Quando o corpo sentido aconchega-se à noite, cata uma pedra, uma pena, uma folha, um desejo, para dormir bem na temperatura da própria pele, na sua aspereza talvez.
Quando o corpo sentimento eriça penugem, pestana, quando corrói tripas, quando dilata claraboias, respiradouros, filamentos, avisa complexidades estabelecidas, celebra tratados, contraria Hipócrates.
Quando o corpo consciência englobante decodifica símbolos, em complexas escrituras-imagens, através dos olhos, sistematiza, ordena, destrói viagens.
Quando o corpo ritual, marca indestrutível enquanto tempo, é vida potente, outros ainda dervixes, em movimentos circulares, sequências tibetanas, atualizações dos mitos imitações do universo nas danças da água e do relevo.
Quando o corpo magnetismo de atração-repulsão intrínseca permanente exerce fenômeno na energia duradoura inescapável do outro, é exercício de aceitação, de maleabilidade, de convívio.
Quando o corpo pensamento na História, na tentativa de organizar o Ocidente e o Oriente, na tentativa de compreender o globo, o céu e o grão, na tentativa das grandes narrativas, é ingênuo, mas também é anseio, sede legítima.
Quando o corpo coletivo é massa, é força, trabalho, mudança concreta, quando é manada, intensidade animal, levanta do chão a terra, o mato, o asfalto, o cheiro de mundo.

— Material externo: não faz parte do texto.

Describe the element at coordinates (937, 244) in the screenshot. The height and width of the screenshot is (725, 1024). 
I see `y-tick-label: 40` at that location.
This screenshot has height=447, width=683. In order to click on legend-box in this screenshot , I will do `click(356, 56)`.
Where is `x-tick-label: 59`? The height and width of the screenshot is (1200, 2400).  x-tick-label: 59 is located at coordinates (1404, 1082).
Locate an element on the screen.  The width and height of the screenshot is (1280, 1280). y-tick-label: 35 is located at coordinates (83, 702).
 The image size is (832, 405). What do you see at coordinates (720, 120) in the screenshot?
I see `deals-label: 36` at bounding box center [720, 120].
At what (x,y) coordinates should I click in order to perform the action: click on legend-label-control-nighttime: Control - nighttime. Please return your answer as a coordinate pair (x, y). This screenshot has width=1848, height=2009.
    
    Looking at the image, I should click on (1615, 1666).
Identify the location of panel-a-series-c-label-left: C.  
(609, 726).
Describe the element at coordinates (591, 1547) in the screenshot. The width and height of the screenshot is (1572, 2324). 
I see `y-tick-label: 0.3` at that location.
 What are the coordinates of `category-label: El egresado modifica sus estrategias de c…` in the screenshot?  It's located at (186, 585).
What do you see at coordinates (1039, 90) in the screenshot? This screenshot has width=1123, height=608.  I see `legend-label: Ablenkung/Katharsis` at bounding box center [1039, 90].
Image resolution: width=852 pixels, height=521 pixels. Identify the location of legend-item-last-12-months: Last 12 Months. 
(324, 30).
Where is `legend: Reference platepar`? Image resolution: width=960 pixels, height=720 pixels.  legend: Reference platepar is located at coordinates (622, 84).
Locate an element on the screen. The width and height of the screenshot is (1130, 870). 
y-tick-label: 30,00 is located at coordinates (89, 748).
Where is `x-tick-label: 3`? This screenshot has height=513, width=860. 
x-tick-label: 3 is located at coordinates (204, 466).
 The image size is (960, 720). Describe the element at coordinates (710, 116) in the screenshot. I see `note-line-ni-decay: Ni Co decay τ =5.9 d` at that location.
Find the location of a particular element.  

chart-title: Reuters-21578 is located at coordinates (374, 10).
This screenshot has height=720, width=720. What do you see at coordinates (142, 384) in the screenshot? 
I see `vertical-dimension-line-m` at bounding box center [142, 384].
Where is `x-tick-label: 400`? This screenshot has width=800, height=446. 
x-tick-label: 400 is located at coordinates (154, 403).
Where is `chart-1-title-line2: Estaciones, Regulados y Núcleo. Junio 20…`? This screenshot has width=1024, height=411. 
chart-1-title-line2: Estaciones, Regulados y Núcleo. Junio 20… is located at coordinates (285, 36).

Quando corpo máquina reduzido a repetências impensadas cria abundâncias e capitais que restritos são inutilidades cruéis, não é mais nem corpo, é outra coisa, utensílio.
No agora, o corpo devastado, triste potência, transcendente-virtualidade, o corpo capaz da luta, do seu refazimento, no agora, apenas o corpo acusado.
O corpo reduzido a lixo, mutismo e perversão, estirado num lodaçal de vozes intransigentes.